Uma nova vacina contra o vírus da SIDA deverá ser testada ainda este ano na África do Sul, com o principal objetivo de combater a epidemia na região. A nova vacina será uma versão melhorada da que foi apresentada na Tailândia em 2009.

A notícia foi divulgada na Conferência Internacional do HIV, em Durnan, na África do Sul, onde também foram conhecidos os resultados de um estudo realizado com 52 voluntários saudáveis, que receberam a vacina ALVAC-HIV/gp120 ou um placebo, de forma a comparar a resposta do sistema imunitário.

A nossa preocupação foi perceber se a vacina pode ou não ser promissora”, disse Linda Gail-Bekker, presidente da Sociedade Internacional da Aids, que está a conduzir os testes das vacinas, em declarações à CNN.

O estudo de grande escala deverá avançar com uma amostra de 5.400 pessoas de quatro locais diferentes da África do Sul e os testes devem começar em novembro deste ano com a duração de três anos.

A vacina agora apresentada é uma versão melhorada da que foi apresentada na Tailândia em 2009, a primeira a mostrar 31% de eficácia contra o vírus.
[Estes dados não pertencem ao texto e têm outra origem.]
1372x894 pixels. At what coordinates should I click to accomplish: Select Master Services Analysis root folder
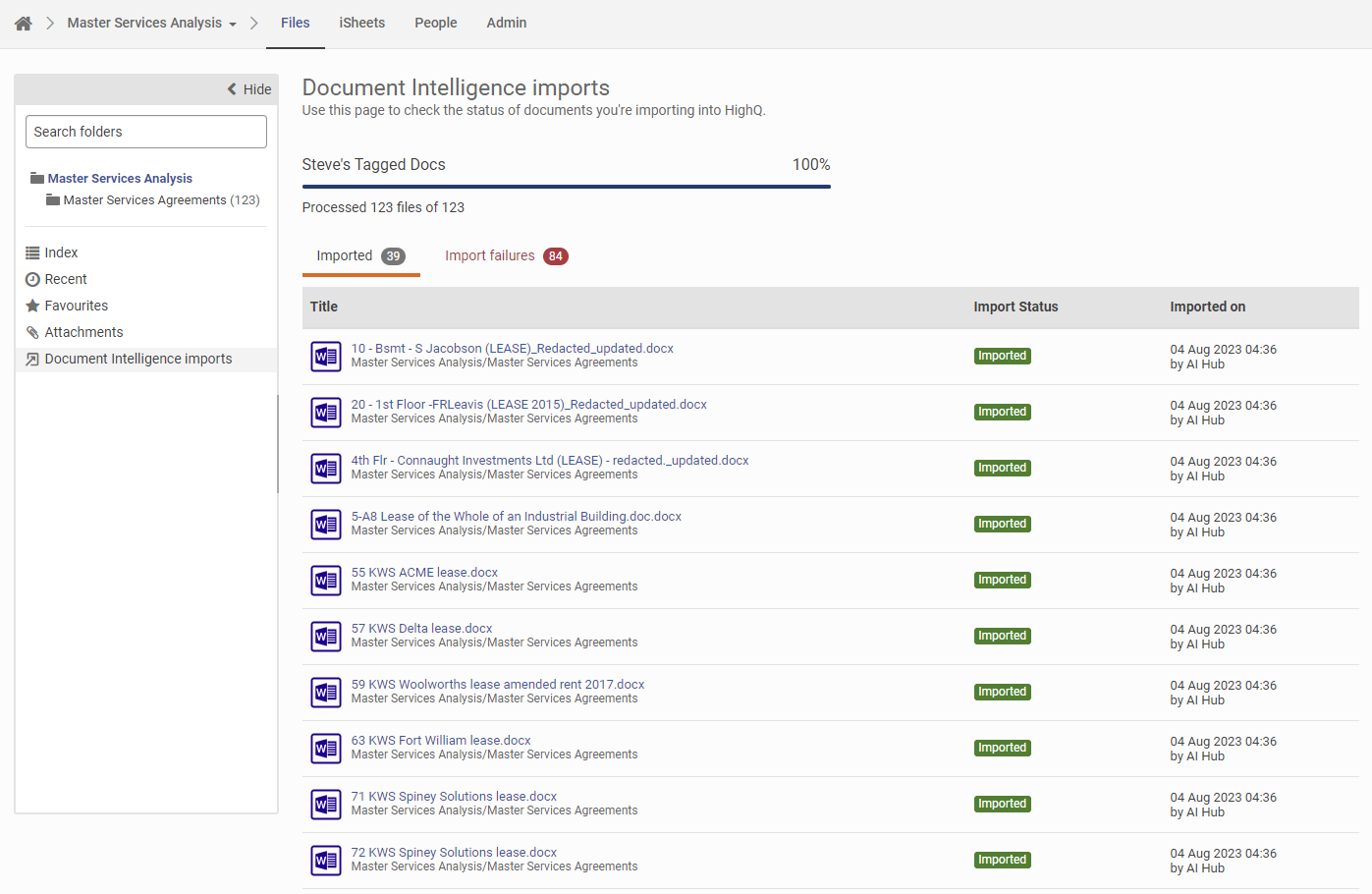pos(120,179)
A atualização da vacina tem em vista as populações que estão em maior risco na África do Sul – onde existe, inclusive, um subtipo do vírus.

De acordo com Gail-Bekker, foram adicionados alguns componentes específicos à vacina para estimular o sistema imunitário, e os investigadores esperam que os próximos resultados sejam favoráveis porque a vacina é "necessária para terminar com a doença".
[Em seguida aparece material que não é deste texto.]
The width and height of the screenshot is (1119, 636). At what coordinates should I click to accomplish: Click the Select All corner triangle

A vacina é extremamente importante no combate à epidemia”, acredita também o presidente do Instituto de Infeção e Imunidade, Sharon Lewin acrescentando que “mesmo que tenhamos diversas medidas de prevenção, nada será tão eficaz como a vacina."
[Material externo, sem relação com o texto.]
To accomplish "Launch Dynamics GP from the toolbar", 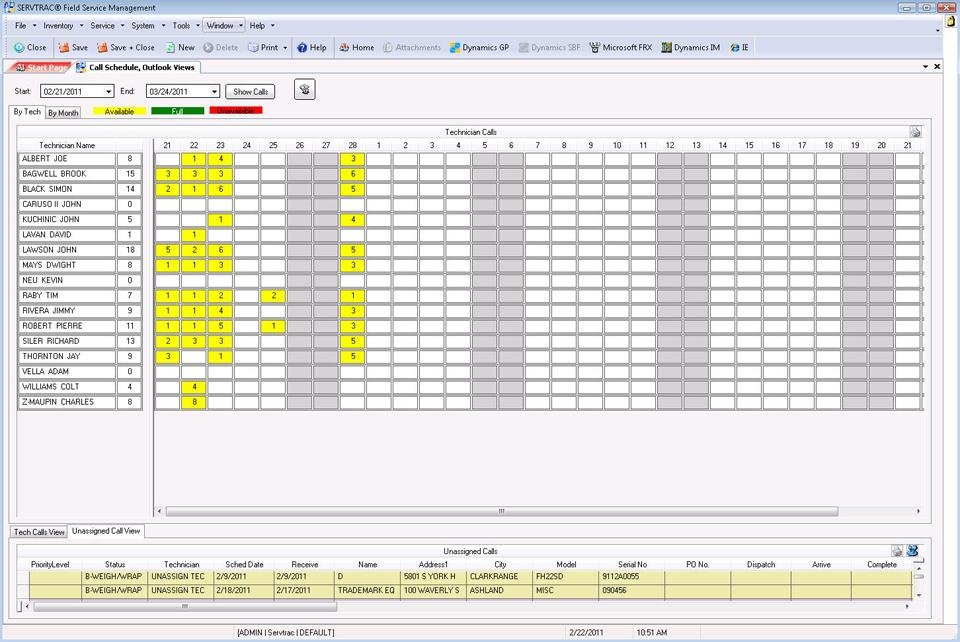I will 479,47.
Até hoje, não existe uma cura ou uma vacina para a SIDA e as terapias antirretrovirais apenas suprimem o vírus, permitindo às pessoas viverem mais anos, mas os medicamentos são caros e têm efeitos secundários.

A SIDA continua a ter números assustadores: todos os anos cerca de 2,5 milhões de pessoas são infetadas pelo vírus, número que tem diminuído pouco nos últimos dez anos. Já o numero de mortes tem caído progressivamente desde 2015.